Madeline is at the altar with a miserable old codger she is about to marry to save her invalid father from penury when her father’s remorse causes a fatal heart attack. Saved by the bell.

But what would a 20th century audience make of Madeline?

Interestingly, the actor played Madeline as a mild but strong woman who was not being forced to a desperate act by anything but her love for her father and her sense of herself and her values. She immediately stepped away when the dreadful choice was no longer necessary.

Hmm. It’s hard to describe. But I was really impressed by the actor’s ability to convey a more modern woman without changing any of the words in the Victorian novel.

Meanwhile, at this year’s Women’s March, a group of 13-year-old girls transformed the typically self-abjugating Disney princesses into 21st century feminists. That caught the attention of BuzzFeed reporter Brianna Sacks and ultimately Teen Vogue.

De Elizabeth at Teen Vogue wrote, “Huge crowds gathered in cities all over the world [January 20] for the second annual Women’s March, and among the masses of people were plenty of colorful signs and creative outfit choices.

“One group of 13-year-old girls at the Los Angeles march took their posters and their wardrobe to the next level with a Disney princess theme.

“BuzzFeed News reporter Brianna Sacks shared photos of the Disney crew on Twitter, writing: ‘These 13-year-olds took “damsels in distress” and turned it around.’

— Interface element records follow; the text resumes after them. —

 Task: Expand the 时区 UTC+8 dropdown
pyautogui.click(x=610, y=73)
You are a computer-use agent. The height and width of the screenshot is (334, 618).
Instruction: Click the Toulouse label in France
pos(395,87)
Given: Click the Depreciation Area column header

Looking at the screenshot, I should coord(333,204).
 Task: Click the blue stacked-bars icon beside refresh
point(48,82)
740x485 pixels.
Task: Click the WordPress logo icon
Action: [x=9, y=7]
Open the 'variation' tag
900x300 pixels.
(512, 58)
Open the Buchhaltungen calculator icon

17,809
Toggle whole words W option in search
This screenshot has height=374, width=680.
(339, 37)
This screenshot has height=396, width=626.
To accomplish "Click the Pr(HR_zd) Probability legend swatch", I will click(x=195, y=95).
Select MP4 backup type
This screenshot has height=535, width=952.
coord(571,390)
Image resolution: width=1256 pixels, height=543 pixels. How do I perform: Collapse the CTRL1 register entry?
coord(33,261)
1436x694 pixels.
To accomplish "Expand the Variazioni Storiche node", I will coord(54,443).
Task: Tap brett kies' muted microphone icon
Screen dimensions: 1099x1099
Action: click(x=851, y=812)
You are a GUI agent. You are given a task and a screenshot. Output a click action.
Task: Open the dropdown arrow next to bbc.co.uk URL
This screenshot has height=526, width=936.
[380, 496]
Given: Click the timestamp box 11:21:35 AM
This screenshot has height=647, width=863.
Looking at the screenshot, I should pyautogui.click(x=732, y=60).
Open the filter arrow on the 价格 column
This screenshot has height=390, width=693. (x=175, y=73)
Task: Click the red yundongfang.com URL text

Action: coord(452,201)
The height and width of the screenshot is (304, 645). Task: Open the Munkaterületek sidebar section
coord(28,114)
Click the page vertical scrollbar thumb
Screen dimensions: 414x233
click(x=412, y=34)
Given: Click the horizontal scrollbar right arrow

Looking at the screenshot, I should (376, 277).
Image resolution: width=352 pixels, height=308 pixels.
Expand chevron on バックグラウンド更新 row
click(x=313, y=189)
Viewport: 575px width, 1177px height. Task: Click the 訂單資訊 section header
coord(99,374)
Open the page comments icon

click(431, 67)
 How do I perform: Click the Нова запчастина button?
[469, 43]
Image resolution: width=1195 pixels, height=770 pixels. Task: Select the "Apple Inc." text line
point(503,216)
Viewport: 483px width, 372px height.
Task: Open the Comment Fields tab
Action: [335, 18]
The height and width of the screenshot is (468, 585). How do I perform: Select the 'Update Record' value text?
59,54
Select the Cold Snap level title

“In the pictures, you can see the six girls dressed as various princesses — including Aurora and Belle — and carrying signs with powerful messages related to the classic fairy tales.

” ‘Bright young women, sick of swimmin’,’ one sign read, in an homage to The Little Mermaid‘s Ariel. ‘I will not let it go’ was the slogan of the girl dressed as Elsa from Frozen, while Peter Pan’s Tinkerbell carried a poster saying, ‘Pixie dust won’t fix this.’

“When Sacks asked the girls why they chose to dress as these iconic characters, [Ava/Sleeping Beauty] replied: ‘We’re sick of being seen as princesses, so we made our own take on it.’ ”

I am not surprised to see Teen Vogue pick this up: the magazine has become quite a cultural phenomenon in the last year, speaking truth to power. Check out its impressive array of topics, here.

PS. Kevin’s daughter is the lovely, new-world mermaid.